O Globo
Na gíria das ruas cariocas já
incorporada Brasil afora,
caô significa mentira, papo furado, enrolação. Foi o que mais se viu durante a
crise que sobreveio à operação da polícia do Rio de
Janeiro nos complexos do Alemão e
da Penha.
Talvez pouca gente lembre que há dois anos,
em outubro de 2023, o Rio foi aterrorizado por criminosos que queimaram 35
ônibus e um vagão de trem durante a operação que visava a prender o miliciano
Zinho.
Na ocasião, Cláudio Castro (PL) se vangloriou de ter feito um “duro ataque” às milícias e disse que seu governo não descansaria enquanto não prendesse Zinho e dois outros bandidos perigosos, o também miliciano Tandera e o traficante Abelha. Zinho se entregou dois meses depois — à Polícia Federal (PF). Nunca mais se soube dos outros.
Naqueles dias, os governos federal e estadual
anunciaram a criação de um Comitê Integrado de Investigação Financeira e Recuperação
de Ativos (Cifra), para ajudar a descapitalizar as organizações criminosas.
Além disso, Lula decretou
uma GLO, a famigerada Garantia da Lei e da Ordem, para fiscalizar portos e
aeroportos e asfixiar o crime. A tal Cifra morreu de inanição, e a GLO terminou
melancolicamente sete meses depois sem que ninguém percebesse.
Desta vez, a operação no Alemão matou 121
pessoas, mas também não capturou o principal alvo, o traficante Doca. O
governador, porém, não se apertou. Afirmou ter desferido um duro golpe no
Comando Vermelho e prometeu novas operações.
Ato contínuo, governo federal e estadual
anunciaram outra iniciativa conjunta, agora batizada Escritório Emergencial de
Combate ao Crime Organizado, com os mesmos objetivos e as mesmas parcas chances
de funcionar — tanto que a única proposta prática, o envio de peritos ao Rio
para auxiliar o Instituto Médico Legal (IML), nem sequer ocorreu, porque os
mortos foram enterrados antes que o primeiro perito pudesse fazer as malas.
Ainda assim, na entrevista em que chamou a
operação de matança desastrosa, Lula afirmou que enviaria legistas ao Rio para
apurar de forma independente se houve abusos.
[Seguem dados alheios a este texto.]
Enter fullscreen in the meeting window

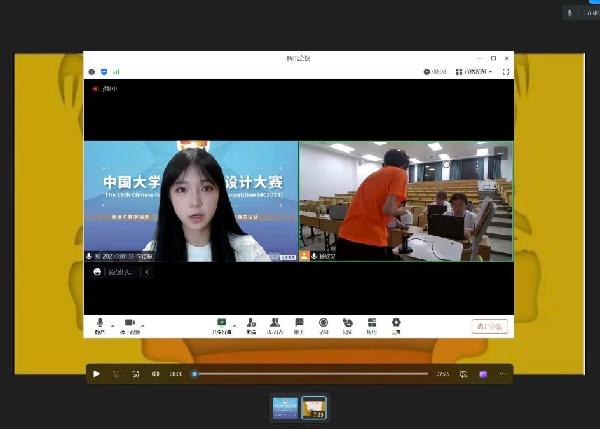(x=506, y=72)
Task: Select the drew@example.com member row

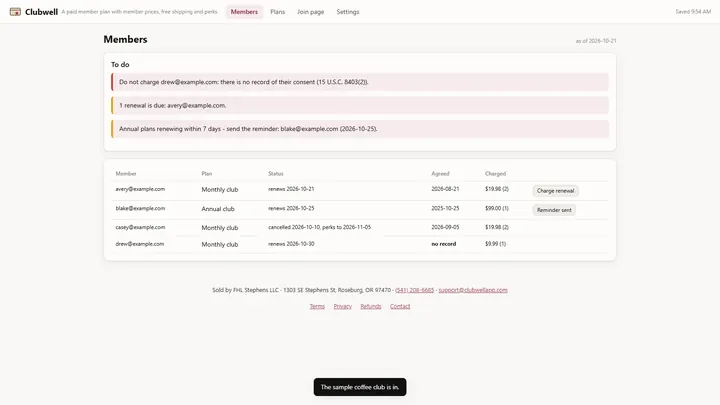Action: pyautogui.click(x=360, y=244)
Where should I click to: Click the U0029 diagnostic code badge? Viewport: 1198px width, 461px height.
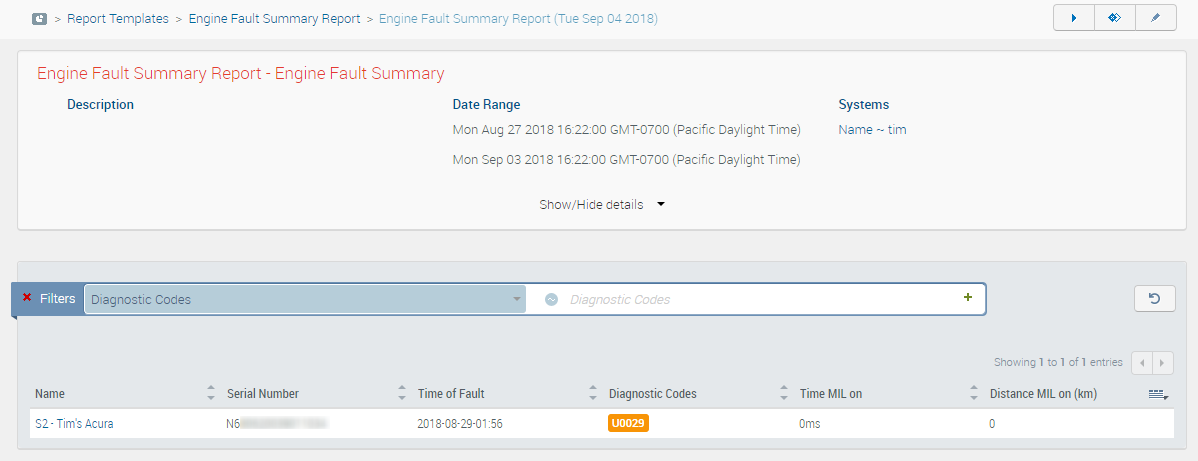pyautogui.click(x=628, y=424)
Além de não conseguir evitar que
o presidente desse uma declaração com potencial de estrago eleitoral, seus
assessores o fizeram aumentar a lista de caôs, já que não avisaram a ele
que não haveria
legista nenhum.
Enquanto tudo isso acontecia, o ministro Alexandre de
Moraes, do Supremo Tribunal Federal (STF),
desembarcou no Rio. Depois de inspecionar o Centro Integrado de Comando e
Controle do estado, visitar o prefeito, o presidente do Tribunal de Justiça e
ouvir ONGs, ele mandou abrir um inquérito para investigar o crime organizado.
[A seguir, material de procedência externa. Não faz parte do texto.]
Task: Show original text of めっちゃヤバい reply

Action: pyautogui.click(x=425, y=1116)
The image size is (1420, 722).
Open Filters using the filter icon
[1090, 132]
Acontece que esse inquérito já foi aberto em
agosto passado por ordem do próprio Supremo. Foi nele que se fizeram a operação
sobre uma quadrilha do CV que fabricava fuzis, a que prendeu um deputado
estadual acusado de lavar dinheiro da facção e apreendeu 5 toneladas de drogas.
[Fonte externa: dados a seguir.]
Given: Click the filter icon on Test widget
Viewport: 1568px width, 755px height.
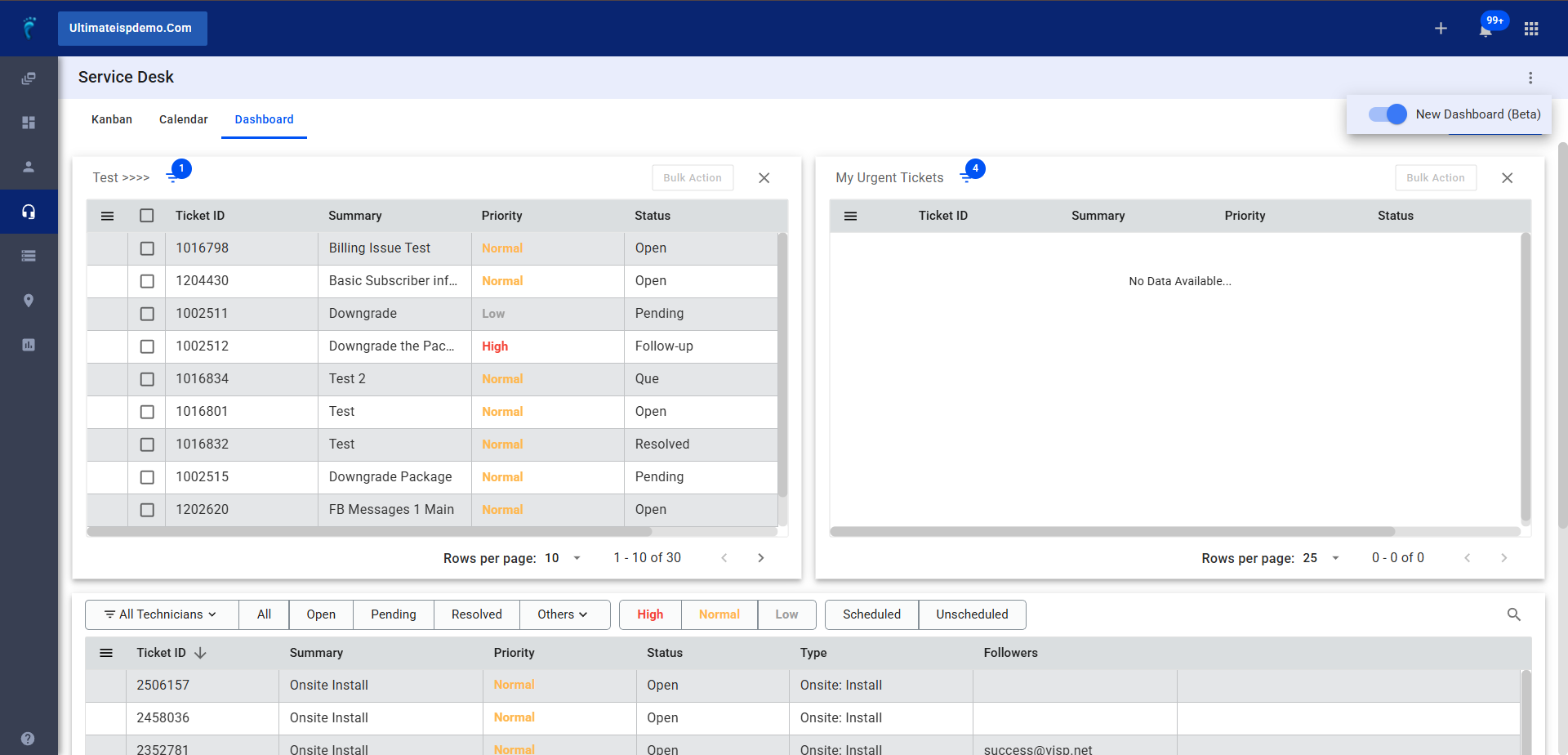Looking at the screenshot, I should [x=172, y=176].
A única novidade em meio ao rame-rame foi o
Projeto de Lei que classifica as facções criminosas e milícias como
organizações terroristas. Proposto pela direita como cópia assumida do que
fez Donald Trump nos Estados
Unidos, o texto avançou rapidamente na Câmara dos
Deputados e tende a ser aprovado com a lei antifacção do
governo.
Além de ser péssima ideia, ele tem tudo para
causar ainda mais problemas. Primeiro porque, como o terrorismo é considerado
no mundo todo um crime extraterritorial, a lei abrirá brecha a intervenções não
só dos Estados Unidos, mas também de outros países sobre território, empresas e
bancos brasileiros, caso se decida unilateralmente que teriam relação com essas
organizações.
Depois porque, pelo projeto, ao se tornarem
terroristas, facções e milícias passariam a ser atribuição da PF, e não mais
das polícias e do Ministério Público estadual. Isso interromperia investigações
em curso, desmantelaria a já insuficiente colaboração entre as forças de
segurança e tiraria poder dos estados no combate ao crime —exatamente o que fez
os governadores da direita rechaçar a PEC da Segurança Pública do governo Lula.
Dado esse efeito colateral, não é difícil
supor que alguém surgirá com uma emenda para desidratar as atribuições da PF e
manter a mudança de designação, fazendo pairar sobre o Brasil mais um foco de
tensão, com a possibilidade de Trump, num de seus delírios, reivindicar para si
o combate ao Comando Vermelho e ao PCC.